En conclusion, au-delà du fait qu’il tend à s’estomper ou à disparaître au fil du temps, le souvenir de l’expérience est malléable et peut changer à chaque fois qu’elle est rappelée (Zaltman, 2003). La sélection des souvenirs est essentielle pour assurer le bon fonctionnement de la mémoire (James, 1890/1950). Un système de mémoire qui conserverait chacune de ses expériences de manière indélébile serait trop lourd pour guider l’individu dans ses préférences et ses futurs comportements. Par ailleurs, pour favoriser la prise de décision, il n'est pas nécessaire par exemple d’être en capacité de récupérer les émotions comme elles ont été initialement vécues. Se souvenir si l'expérience a été plaisante ou non, de même que son intensité et sa durée suffisent (Wilson et al., 2003).

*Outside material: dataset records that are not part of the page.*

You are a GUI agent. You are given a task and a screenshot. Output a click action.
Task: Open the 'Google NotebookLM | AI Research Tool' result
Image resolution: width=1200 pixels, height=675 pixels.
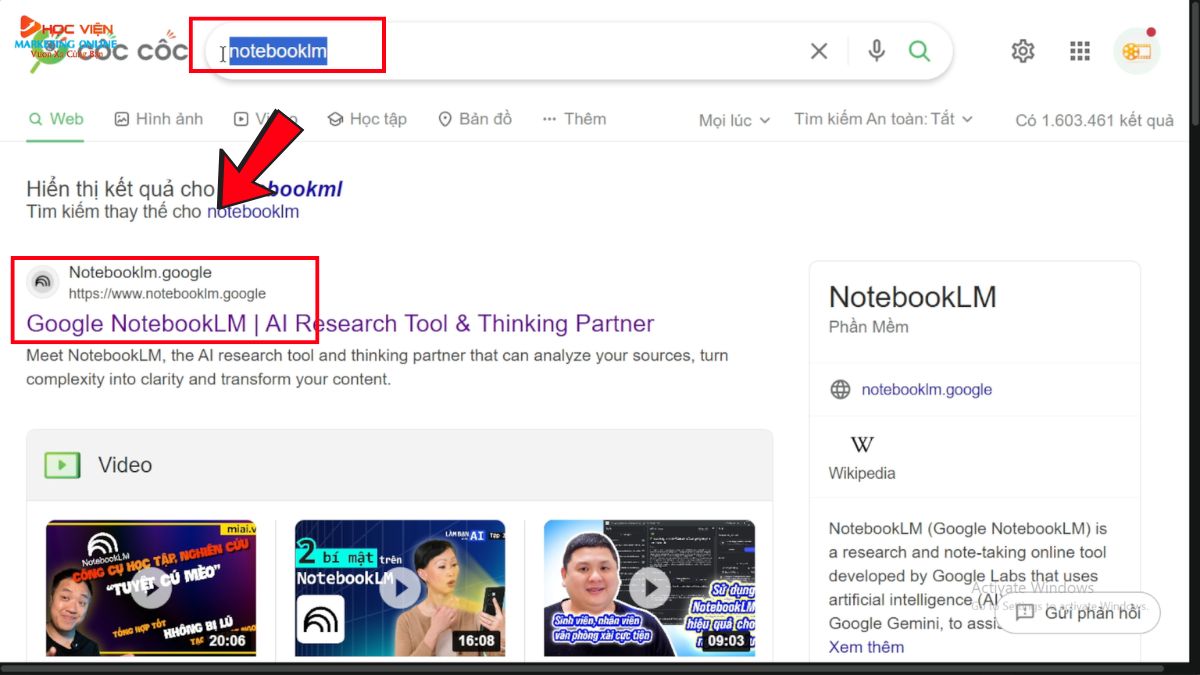tap(340, 324)
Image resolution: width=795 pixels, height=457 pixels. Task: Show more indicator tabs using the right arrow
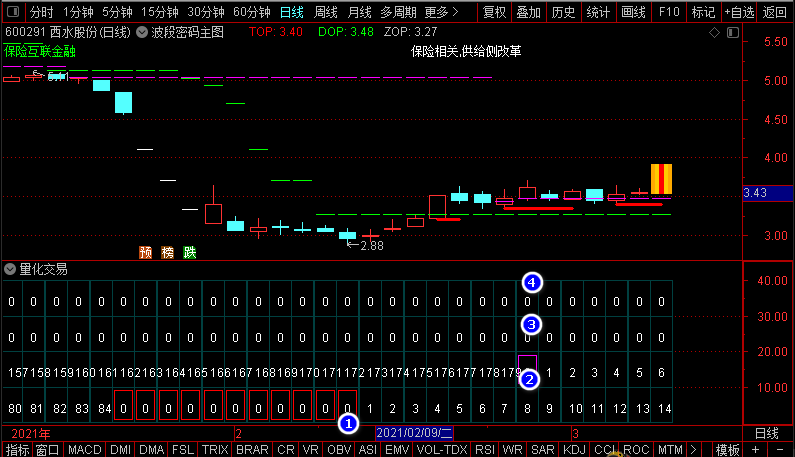[x=693, y=450]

1.1.3. Les types d’erreurs et leurs origines

Les mesures explicites de restitution mémorielle reposent sur le postulat que l’individu repense consciemment à son expérience et récupère intentionnellement l’information apprise consciemment, tâche que sa mémoire ne lui permet pas toujours de réaliser. Une des principales

121 caractéristiques de la mémoire des expériences personnelles réside dans sa fragilité (Baddeley, 1989 ; Neisser, 1982).

Howe et Derbish (2010) recensent deux types d’erreurs : [1]. les d’erreurs d’omission pour désigner le fait qu’une personne puisse oublier une information qu’elle a vécue ; et [2]. les erreurs de commission lorsqu’elle se souvient d’une information non vécue. D’après Dex (1995), les erreurs susceptibles de s’immiscer dans les données de souvenirs peuvent être classées en trois catégories principales : [1]. l’événement peut avoir été totalement oublié par l’individu ; [2]. l’événement peut avoir été mémorisé, mais mal classé dans la mémoire, ou mémorisé avec imprécision. L’individu peut alors répondre à des questions de façon imprécise sur certains éléments. Dans le cas présent, il s’agit d’erreurs sur le souvenir de situation ; et [3]. les erreurs liées à l’estimation du temps, que ce soit la date, la durée, ou les deux. Ainsi, outre les décalages intentionnels du répondant qui cherche à masquer ou distordre son souvenir, dans certains cas, malgré toute sa bonne foi, l’individu fait état de souvenirs complètement faux d’événements n’ayant jamais eu lieu (Loftus et Pickrell, 1995). Ce phénomène est parfois qualifié de « construction (sincère) de faux souvenir » (Cordier et Gaonac’h, 2010, p.104).

Les types d’erreurs sus-évoqués mettent en avant les défaillances de la mémoire du répondant. Toutefois, dans une recherche s’intéressant aux données de souvenir, les décalages entre expérience et souvenir de l’expérience peuvent être le fruit de l’enquêteur ou de la méthode d’enquête elle-même qui n’amène pas le répondant à pouvoir accéder aux informations stockées dans sa mémoire. Comme nous l’avons vu, plusieurs techniques peuvent être utilisées pour faciliter la récupération en mémoire et les résultats peuvent varier selon celle qui est employée pour l’étude.